Exercise |
Which lines of the material hold the word "agent"? Copy each one.

Supplied data |

Segment Open

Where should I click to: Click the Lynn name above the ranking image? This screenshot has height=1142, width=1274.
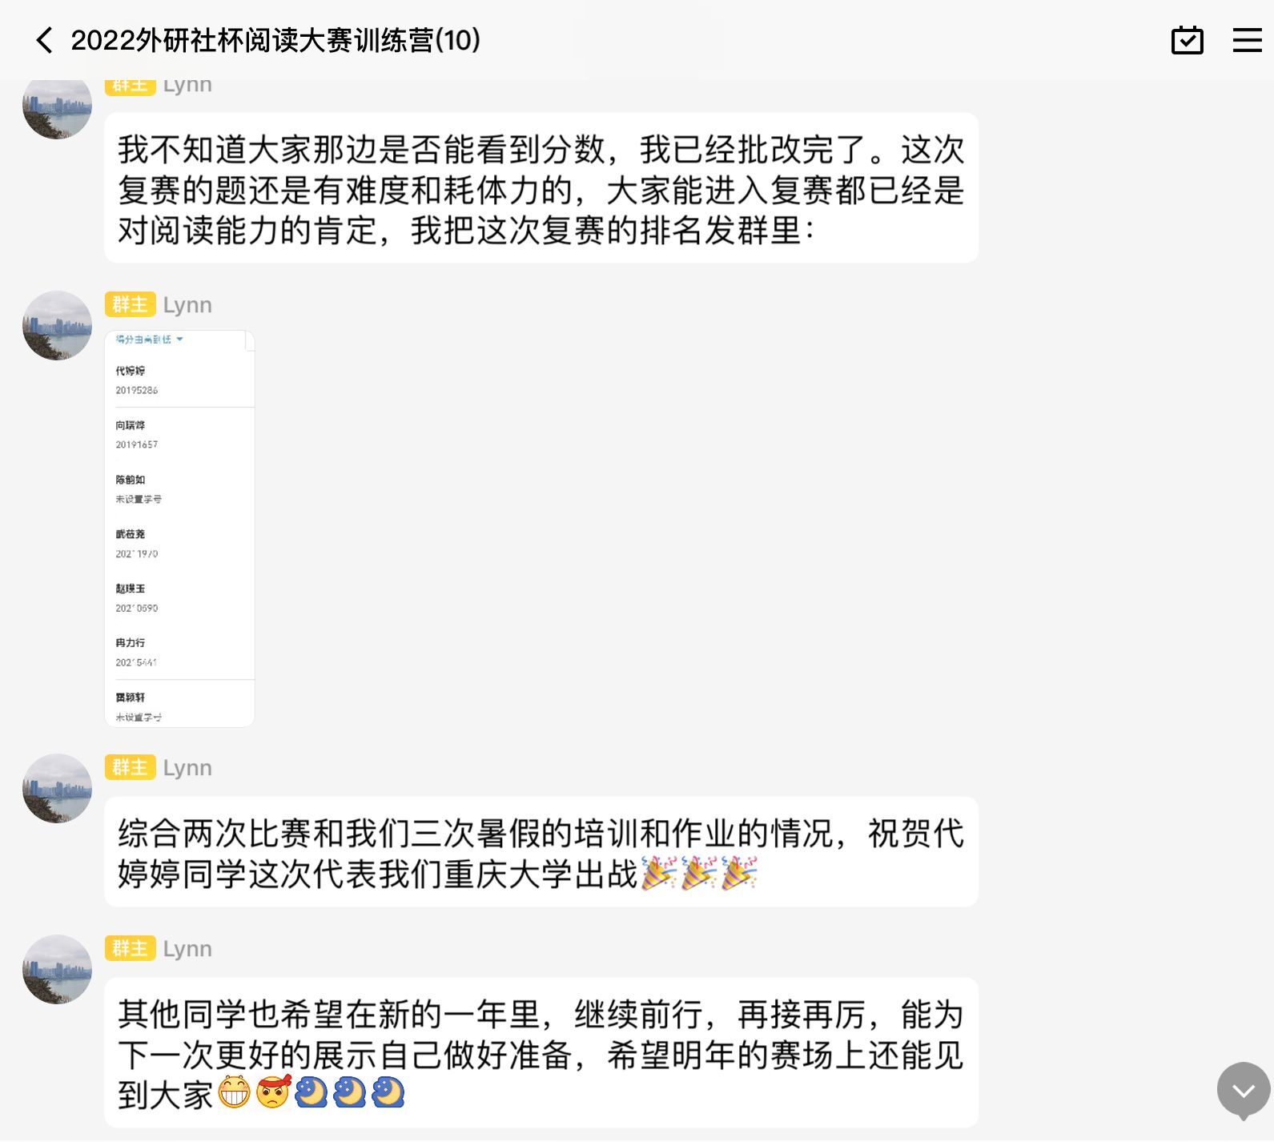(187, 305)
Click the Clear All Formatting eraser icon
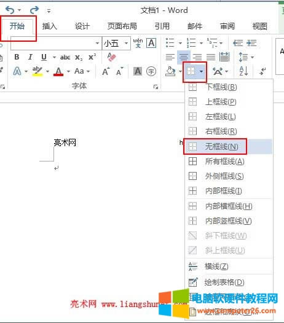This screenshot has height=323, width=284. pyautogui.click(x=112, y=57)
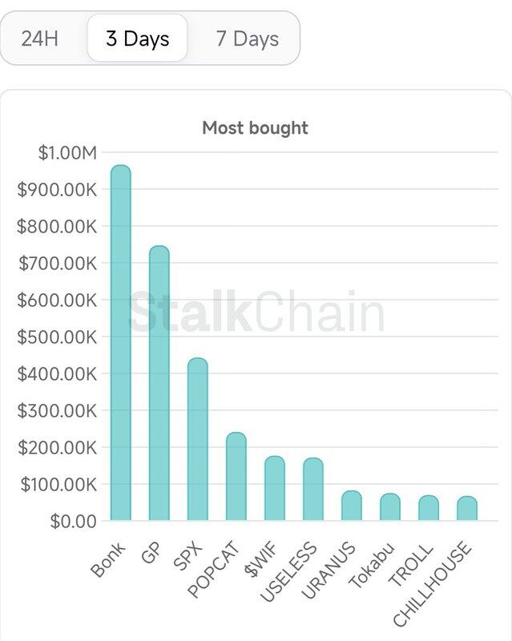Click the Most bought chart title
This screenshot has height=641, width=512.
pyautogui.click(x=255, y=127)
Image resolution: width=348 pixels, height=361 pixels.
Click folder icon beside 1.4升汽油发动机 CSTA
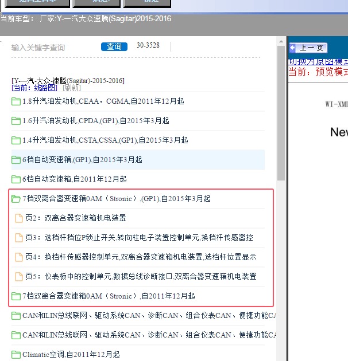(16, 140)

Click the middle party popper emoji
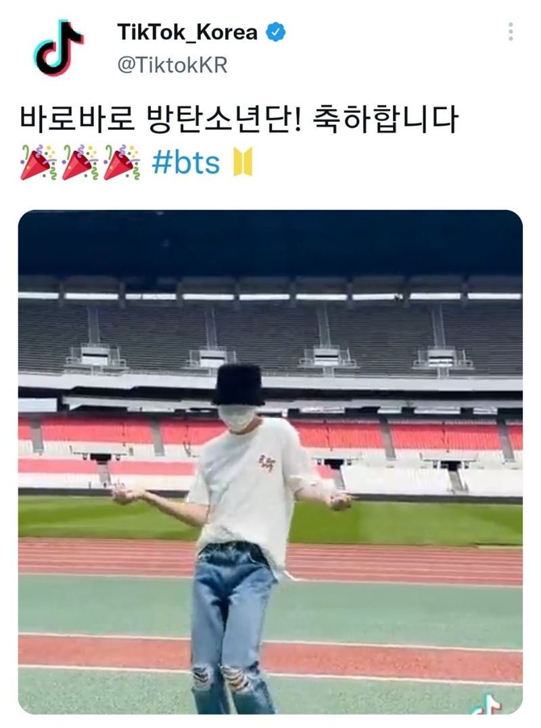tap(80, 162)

Segment Closed
Segment Open

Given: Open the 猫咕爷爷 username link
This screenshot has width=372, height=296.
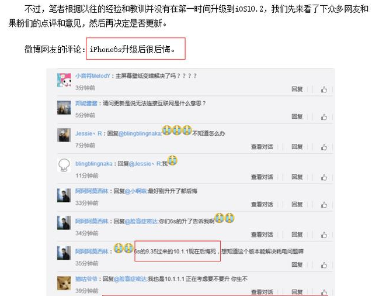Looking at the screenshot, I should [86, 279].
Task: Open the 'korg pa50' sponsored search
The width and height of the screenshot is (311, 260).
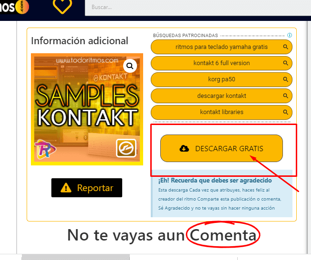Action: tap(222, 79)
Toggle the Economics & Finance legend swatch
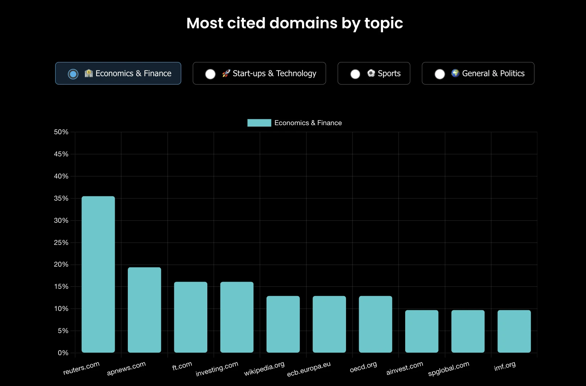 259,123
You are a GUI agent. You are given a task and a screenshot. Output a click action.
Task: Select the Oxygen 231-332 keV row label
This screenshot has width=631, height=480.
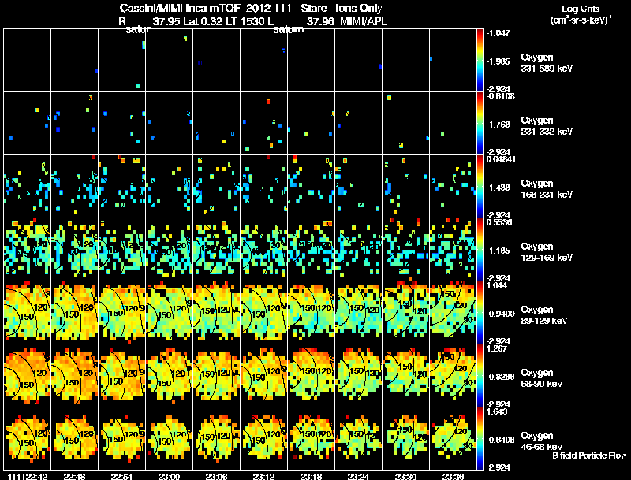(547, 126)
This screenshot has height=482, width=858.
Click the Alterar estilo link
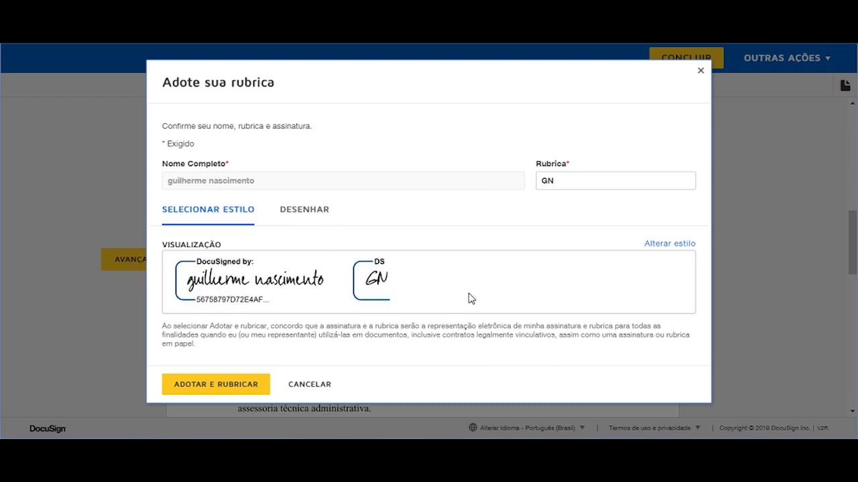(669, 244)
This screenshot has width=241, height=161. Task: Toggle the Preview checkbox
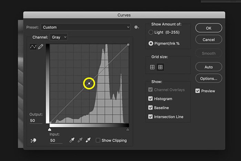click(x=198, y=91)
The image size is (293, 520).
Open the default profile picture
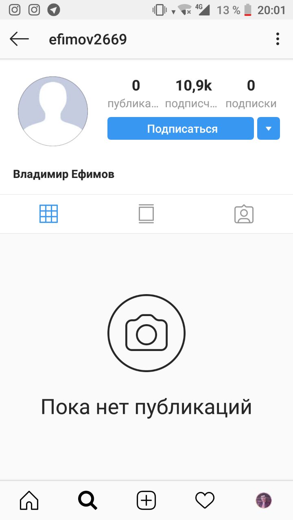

Segment Closed
Segment Open

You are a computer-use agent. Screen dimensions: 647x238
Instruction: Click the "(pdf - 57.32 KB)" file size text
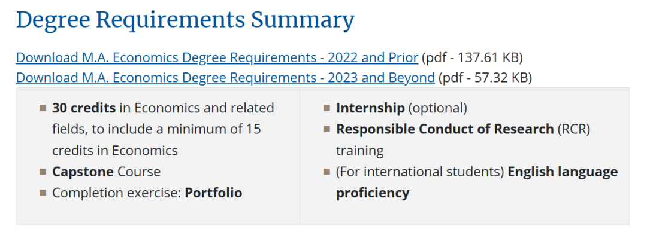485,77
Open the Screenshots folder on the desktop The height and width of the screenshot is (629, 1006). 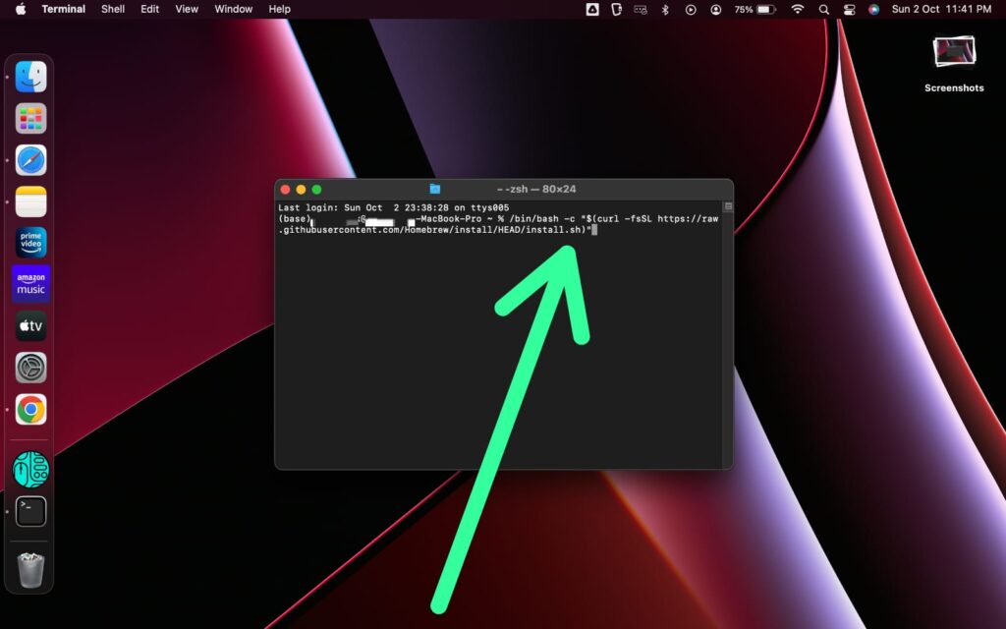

Segment Closed

Output for this exercise |
You are a GUI agent. You are given a task and a screenshot. Output a click action.
You are a computer-use agent. Screen dimensions: 647x238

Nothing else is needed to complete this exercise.